Schematic illustrating the similarity of combining various evidence streams for deterministic or probabilistic hazard assessment for individual substances or final products (mixtures). Abbreviations (see Table 1 for OECD definition): DIP = Data Interpretation Procedure, i.e., fixed algorithm for interpreting data to derive test result, IATA = Integrated Approach to Testing and Assessment, DA = Defined Approach, RASAR = Read-Across-based Structure/Activity Relationship, A.I. = Artificial Intelligence, aka Machine Learning.

Kinsner-Ovaskainen et al. (2009) gave a number of challenges for ITS/IATA:

  • Scientific knowledge and guidance on how to develop an ITS; how to combine the different building blocks for an efficient and effective decision-making process?

  • The extent of flexibility in combining the ITS components;

  • The optimal combination of ITS components (including the minimal number of components and/or combinations that have a desired predictive capacity);

  • The applicability domain of single components and the whole ITS;

  • The efficiency of the ITS (cost, time, technical difficulties)

  • Need to further discuss and to develop the ITS validation principles

These aspects were discussed in Hartung et al. (2013) but not much conceptual progress has been noted since. With respect to validation, the development of evaluation criteria (Table 3) coupled with performance assessment for the overall DA (Kleinstreuer et al. 2018) was mentioned.

Jaworska and Hoffmann (2010) noted “Because high-throughput datasets may suffer from technical and biological noise or from various technical biases and biological shortcomings, improved statistics are needed for the separation of signal from noise, as well as for better data integration annotating biologically relevant relationships. The logical interpretation of the complex signal propagation leading to an observed effect is not easily comprehensible. Therefore, computational modelling can be expected to play a crucial role in predicting the output from the signal input or system perturbation to obtain a more comprehensive, less technically biased and more accurate view of the true effect”. This call for considering the key role of data management (Wilkinson et al. 2016).

The ITS workshop (Rovida et al. 2015) noted that ITS development for hazard characterization in the context of REACH are prescribed, deterministic and serve classification, while ITS for full safety assessment should be flexible, probabilistic, and fit for purpose. We have recently addressed the important role of probabilistic approaches in general (Maertens et al. 2022). The challenges and opportunities for IATA thus have not changed very much since 2015. Some progress for individual hazards is noted as summarized in Table 3; the tremendous opportunity of this approach, however, have not yet been leveraged.

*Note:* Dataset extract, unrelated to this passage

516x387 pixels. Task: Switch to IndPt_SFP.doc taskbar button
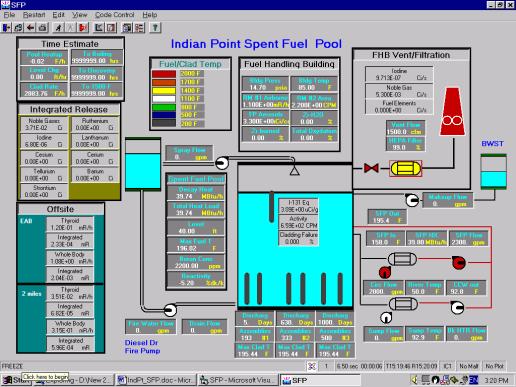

For the improvement of safety sciences and the replacement of traditional animal-based approaches by IATA, approaches should be relevant combining the different aspects of complexity, from chemicals to models. From a multi-disciplinarity perspective, already existing models coming from different scientific domains could be reconverted and applied in toxicological studies and, at the same time, toxicology could be a source for novel methodologies for other fields for cross-cutting applications to speed up the 3Rs vision.